Extracted text:
──────

Five of the train's 7 cars derailed in the accident. The train was carrying about 580 passengers.

Rescuers in hard hats clustered near the twisted remains of the front two cars, one of which had been smashed to less than half its normal width, using cutters and ladders to get inside.

Railway officials said that calculations had shown that a train could derail if it were traveling at nearly twice the speed limit at the site where the accident occurred.

Passenger Tatsuya Akashi, who had been on his way to work, told public broadcaster NHK it felt as if the train had speeded up as it went around a curve.

"I thought there were some strange swings, and then the train derailed. No one knew what happened and everyone kept screaming," he said.

It was the worst train accident in Japan since 1963 when about 160 people were killed in a multiple train collision at Yokohama, near Tokyo.

OVER-SHOT STATION

"There was no side to the car any more, and bleeding people were crawling out. I heard others screaming 'it hurts, it hurts,"' a woman in her 20s told NHK.

Soldiers from Japan's Self-Defense Forces were sent to the scene to help with rescue efforts.

Operator West Japan Railway Co. (JR West) said the cause of the derailment was under investigation but it confirmed that the train had over-shot the station at its previous stop.

"The priority for now is to rescue the passengers," West Japan Railway President Takeshi Kakiuchi told a news conference.

Company officials said the train's driver was a 23-year-old man with 11 months experience who had over-shot another station last year. His fate was unknown.

Satoru Sone, a professor at Kogakuin University, told NHK that the over-run might have indicated a problem with the brakes.

──────

Collected data:
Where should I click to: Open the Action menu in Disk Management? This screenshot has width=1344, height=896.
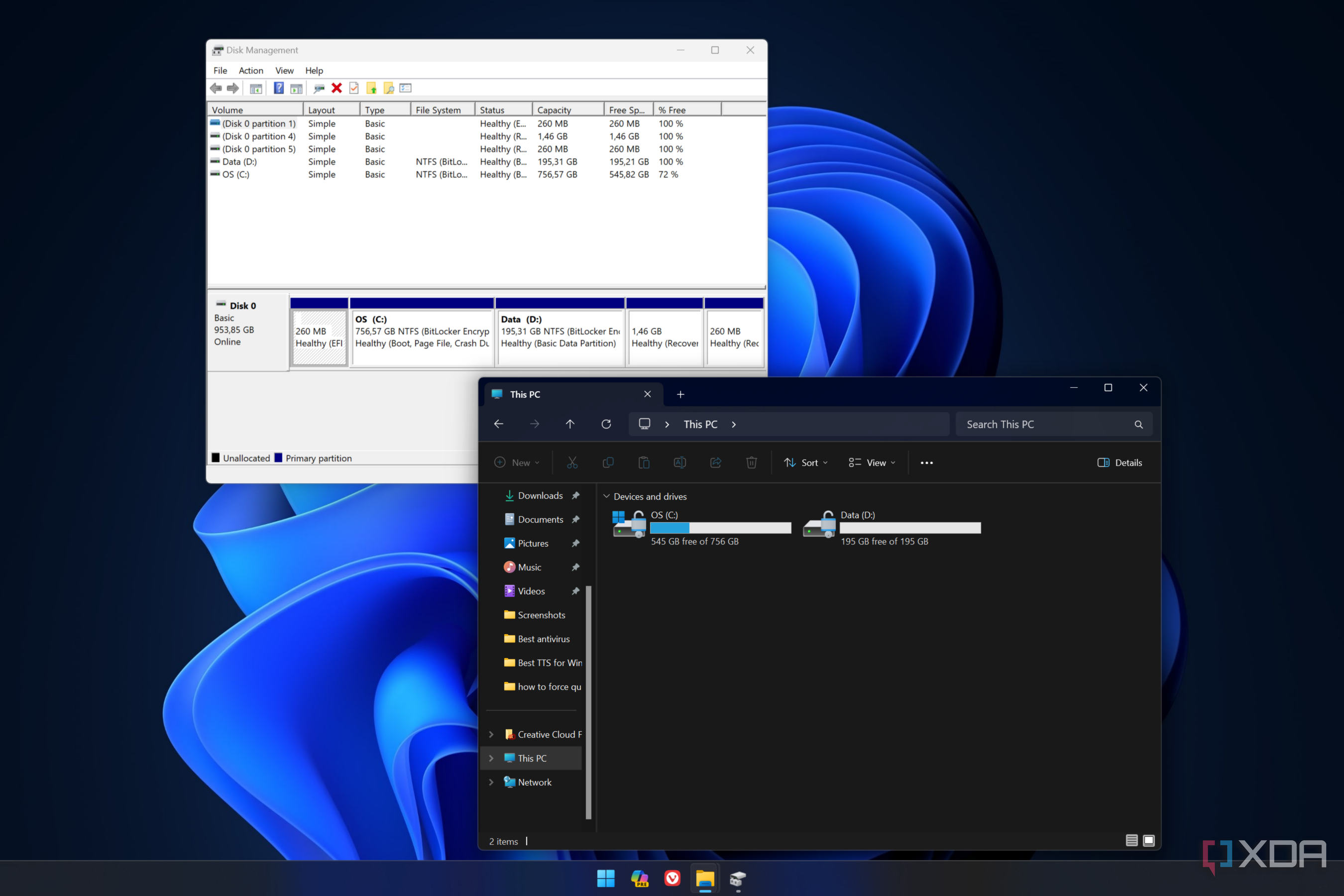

──────

Work instructions:
**1)** According to the derailment report, approximately how many passengers was the train carrying?
**2)** Resume the derailment report from the point at which it stops.
The preceding lines come from a source other than the derailment report.

Responses by task:
**1)** About 580 passengers.

**2)**
"Then, when they tried to put on the emergency brakes, the wheels could have locked," he added.

Officials said the speed limit at the site of the accident was 70 km (44 miles) per hour. Calculations showed derailments were possible at a speed of 133 km per hour, they said, although they did not know how fast the train had been going.

"The train over-ran a stop at the previous station and so it backtracked," a visibly shaken man in his 20s, his face bloodied, told NHK. "So I guess the driver was in a hurry because the train was running late.

"The train was moving so fast, we hit a turn and I didn't think we'd make it," he added.

Japanese trains generally have a good safety record.

In Japan's last major accident, in March 2000, five people were killed and 33 were hurt when a Tokyo subway train ripped away the side of a carriage of an oncoming train that had derailed in its path during rush hour.

In May 1991, 42 people were killed and more than 600 injured in a crash in Shigaraki, western Japan.

Shares in JR West closed down 3.6 percent in a slightly higher overall market.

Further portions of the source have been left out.